[Opening Records for processing section]

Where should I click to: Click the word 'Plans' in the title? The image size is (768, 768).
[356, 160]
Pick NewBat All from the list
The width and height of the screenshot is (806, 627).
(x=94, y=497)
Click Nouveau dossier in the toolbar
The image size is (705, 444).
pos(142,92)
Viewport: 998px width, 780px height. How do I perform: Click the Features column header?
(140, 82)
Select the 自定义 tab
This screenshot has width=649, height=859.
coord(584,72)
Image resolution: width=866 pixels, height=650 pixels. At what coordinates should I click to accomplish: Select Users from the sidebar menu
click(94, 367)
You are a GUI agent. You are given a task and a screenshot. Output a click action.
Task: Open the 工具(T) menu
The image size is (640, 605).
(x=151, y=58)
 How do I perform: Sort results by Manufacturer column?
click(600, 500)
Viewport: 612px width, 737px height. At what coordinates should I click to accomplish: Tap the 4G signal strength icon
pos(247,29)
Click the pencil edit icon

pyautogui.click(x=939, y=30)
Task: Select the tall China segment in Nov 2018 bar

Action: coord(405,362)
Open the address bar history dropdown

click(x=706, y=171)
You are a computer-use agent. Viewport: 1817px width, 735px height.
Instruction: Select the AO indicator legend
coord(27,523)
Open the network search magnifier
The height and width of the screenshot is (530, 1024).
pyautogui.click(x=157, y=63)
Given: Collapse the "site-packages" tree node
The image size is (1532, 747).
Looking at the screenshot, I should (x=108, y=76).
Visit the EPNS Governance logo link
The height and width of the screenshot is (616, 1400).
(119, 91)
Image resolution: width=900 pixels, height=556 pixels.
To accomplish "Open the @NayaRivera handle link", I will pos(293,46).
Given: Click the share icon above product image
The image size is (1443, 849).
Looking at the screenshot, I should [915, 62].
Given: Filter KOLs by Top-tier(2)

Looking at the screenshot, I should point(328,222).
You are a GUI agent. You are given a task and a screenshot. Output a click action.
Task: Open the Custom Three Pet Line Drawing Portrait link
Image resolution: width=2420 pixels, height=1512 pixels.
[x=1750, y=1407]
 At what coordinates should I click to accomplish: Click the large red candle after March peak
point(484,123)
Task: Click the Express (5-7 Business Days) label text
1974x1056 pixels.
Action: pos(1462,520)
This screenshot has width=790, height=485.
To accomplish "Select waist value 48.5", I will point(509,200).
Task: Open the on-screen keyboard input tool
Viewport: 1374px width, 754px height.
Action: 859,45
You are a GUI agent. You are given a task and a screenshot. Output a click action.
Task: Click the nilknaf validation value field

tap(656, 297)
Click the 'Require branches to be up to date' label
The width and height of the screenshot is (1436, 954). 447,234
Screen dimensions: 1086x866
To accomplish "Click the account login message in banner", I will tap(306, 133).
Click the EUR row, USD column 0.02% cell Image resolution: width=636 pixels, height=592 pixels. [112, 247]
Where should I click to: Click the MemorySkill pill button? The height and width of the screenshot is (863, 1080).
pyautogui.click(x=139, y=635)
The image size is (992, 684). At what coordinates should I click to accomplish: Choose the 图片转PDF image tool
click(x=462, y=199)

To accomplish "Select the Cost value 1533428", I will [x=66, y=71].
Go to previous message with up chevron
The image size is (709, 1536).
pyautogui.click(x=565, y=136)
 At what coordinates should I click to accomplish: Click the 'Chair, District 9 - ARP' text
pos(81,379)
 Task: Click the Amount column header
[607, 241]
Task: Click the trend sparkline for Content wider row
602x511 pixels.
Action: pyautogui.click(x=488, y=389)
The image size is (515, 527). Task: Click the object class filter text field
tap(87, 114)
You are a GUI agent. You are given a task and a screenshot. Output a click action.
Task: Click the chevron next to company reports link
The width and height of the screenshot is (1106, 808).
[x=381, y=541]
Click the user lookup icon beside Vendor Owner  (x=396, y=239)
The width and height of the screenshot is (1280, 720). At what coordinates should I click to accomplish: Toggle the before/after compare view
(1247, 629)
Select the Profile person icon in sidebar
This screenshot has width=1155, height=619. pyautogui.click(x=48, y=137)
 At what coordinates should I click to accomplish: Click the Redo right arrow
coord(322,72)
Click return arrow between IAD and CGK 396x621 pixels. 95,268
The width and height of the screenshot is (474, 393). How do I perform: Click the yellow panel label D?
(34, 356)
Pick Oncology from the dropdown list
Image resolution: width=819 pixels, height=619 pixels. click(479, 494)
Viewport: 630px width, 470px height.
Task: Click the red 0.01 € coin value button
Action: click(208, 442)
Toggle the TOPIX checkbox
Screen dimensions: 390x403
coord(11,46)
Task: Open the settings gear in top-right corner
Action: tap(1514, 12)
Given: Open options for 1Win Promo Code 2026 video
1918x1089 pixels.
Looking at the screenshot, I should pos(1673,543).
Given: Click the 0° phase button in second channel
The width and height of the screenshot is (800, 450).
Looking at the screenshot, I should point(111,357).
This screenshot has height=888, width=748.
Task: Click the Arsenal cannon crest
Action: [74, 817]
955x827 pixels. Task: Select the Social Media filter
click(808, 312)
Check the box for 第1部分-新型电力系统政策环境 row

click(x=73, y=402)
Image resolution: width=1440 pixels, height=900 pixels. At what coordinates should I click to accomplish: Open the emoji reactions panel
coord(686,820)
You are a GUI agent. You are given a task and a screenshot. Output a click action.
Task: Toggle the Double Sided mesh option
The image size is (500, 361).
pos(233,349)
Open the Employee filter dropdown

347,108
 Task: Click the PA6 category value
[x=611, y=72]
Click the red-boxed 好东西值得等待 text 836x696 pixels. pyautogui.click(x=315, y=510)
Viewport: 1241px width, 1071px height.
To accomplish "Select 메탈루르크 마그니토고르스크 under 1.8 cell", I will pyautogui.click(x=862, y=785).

[Closing Records for processing section]

Work task:
Copy all data exactly, start to finish.

Solution below:
Where should I click to: Click the word 'Plans' in the title? The image size is (768, 768).
[356, 160]
Pick NewBat All from the list
The width and height of the screenshot is (806, 627).
(x=94, y=497)
Click Nouveau dossier in the toolbar
The image size is (705, 444).
pos(142,92)
Viewport: 998px width, 780px height. How do I perform: Click the Features column header?
(140, 82)
Select the 自定义 tab
This screenshot has width=649, height=859.
coord(584,72)
Image resolution: width=866 pixels, height=650 pixels. At what coordinates should I click to accomplish: Select Users from the sidebar menu
click(94, 367)
You are a GUI agent. You are given a task and a screenshot. Output a click action.
Task: Open the 工具(T) menu
The image size is (640, 605).
(x=151, y=58)
 How do I perform: Sort results by Manufacturer column?
click(600, 500)
Viewport: 612px width, 737px height. At what coordinates should I click to accomplish: Tap the 4G signal strength icon
pos(247,29)
Click the pencil edit icon

pyautogui.click(x=939, y=30)
Task: Select the tall China segment in Nov 2018 bar

Action: coord(405,362)
Open the address bar history dropdown

click(x=706, y=171)
You are a computer-use agent. Viewport: 1817px width, 735px height.
Instruction: Select the AO indicator legend
coord(27,523)
Open the network search magnifier
The height and width of the screenshot is (530, 1024).
pyautogui.click(x=157, y=63)
Given: Collapse the "site-packages" tree node
The image size is (1532, 747).
Looking at the screenshot, I should (x=108, y=76).
Visit the EPNS Governance logo link
The height and width of the screenshot is (616, 1400).
(119, 91)
Image resolution: width=900 pixels, height=556 pixels.
To accomplish "Open the @NayaRivera handle link", I will pos(293,46).
Given: Click the share icon above product image
The image size is (1443, 849).
Looking at the screenshot, I should [915, 62].
Given: Filter KOLs by Top-tier(2)

Looking at the screenshot, I should point(328,222).
You are a GUI agent. You are given a task and a screenshot. Output a click action.
Task: Open the Custom Three Pet Line Drawing Portrait link
Image resolution: width=2420 pixels, height=1512 pixels.
[x=1750, y=1407]
 At what coordinates should I click to accomplish: Click the large red candle after March peak
point(484,123)
Task: Click the Express (5-7 Business Days) label text
1974x1056 pixels.
Action: pos(1462,520)
This screenshot has width=790, height=485.
To accomplish "Select waist value 48.5", I will point(509,200).
Task: Open the on-screen keyboard input tool
Viewport: 1374px width, 754px height.
Action: 859,45
You are a GUI agent. You are given a task and a screenshot. Output a click action.
Task: Click the nilknaf validation value field

tap(656, 297)
Click the 'Require branches to be up to date' label
The width and height of the screenshot is (1436, 954). 447,234
Screen dimensions: 1086x866
To accomplish "Click the account login message in banner", I will tap(306, 133).
Click the EUR row, USD column 0.02% cell Image resolution: width=636 pixels, height=592 pixels. [112, 247]
Where should I click to: Click the MemorySkill pill button? The height and width of the screenshot is (863, 1080).
pyautogui.click(x=139, y=635)
The image size is (992, 684). At what coordinates should I click to accomplish: Choose the 图片转PDF image tool
click(x=462, y=199)

To accomplish "Select the Cost value 1533428", I will [x=66, y=71].
Go to previous message with up chevron
The image size is (709, 1536).
pyautogui.click(x=565, y=136)
 At what coordinates should I click to accomplish: Click the 'Chair, District 9 - ARP' text
pos(81,379)
 Task: Click the Amount column header
[607, 241]
Task: Click the trend sparkline for Content wider row
602x511 pixels.
Action: pyautogui.click(x=488, y=389)
The image size is (515, 527). Task: Click the object class filter text field
tap(87, 114)
You are a GUI agent. You are given a task and a screenshot. Output a click action.
Task: Click the chevron next to company reports link
The width and height of the screenshot is (1106, 808).
[x=381, y=541]
Click the user lookup icon beside Vendor Owner  (x=396, y=239)
The width and height of the screenshot is (1280, 720). At what coordinates should I click to accomplish: Toggle the before/after compare view
(1247, 629)
Select the Profile person icon in sidebar
This screenshot has width=1155, height=619. pyautogui.click(x=48, y=137)
 At what coordinates should I click to accomplish: Click the Redo right arrow
coord(322,72)
Click return arrow between IAD and CGK 396x621 pixels. 95,268
The width and height of the screenshot is (474, 393). How do I perform: Click the yellow panel label D?
(34, 356)
Pick Oncology from the dropdown list
Image resolution: width=819 pixels, height=619 pixels. click(479, 494)
Viewport: 630px width, 470px height.
Task: Click the red 0.01 € coin value button
Action: click(208, 442)
Toggle the TOPIX checkbox
Screen dimensions: 390x403
coord(11,46)
Task: Open the settings gear in top-right corner
Action: tap(1514, 12)
Given: Open options for 1Win Promo Code 2026 video
1918x1089 pixels.
Looking at the screenshot, I should pos(1673,543).
Given: Click the 0° phase button in second channel
The width and height of the screenshot is (800, 450).
Looking at the screenshot, I should point(111,357).
This screenshot has height=888, width=748.
Task: Click the Arsenal cannon crest
Action: [74, 817]
955x827 pixels. Task: Select the Social Media filter
click(808, 312)
Check the box for 第1部分-新型电力系统政策环境 row

click(x=73, y=402)
Image resolution: width=1440 pixels, height=900 pixels. At what coordinates should I click to accomplish: Open the emoji reactions panel
coord(686,820)
You are a GUI agent. You are given a task and a screenshot. Output a click action.
Task: Toggle the Double Sided mesh option
The image size is (500, 361).
pos(233,349)
Open the Employee filter dropdown

347,108
 Task: Click the PA6 category value
[x=611, y=72]
Click the red-boxed 好东西值得等待 text 836x696 pixels. pyautogui.click(x=315, y=510)
Viewport: 1241px width, 1071px height.
To accomplish "Select 메탈루르크 마그니토고르스크 under 1.8 cell", I will pyautogui.click(x=862, y=785).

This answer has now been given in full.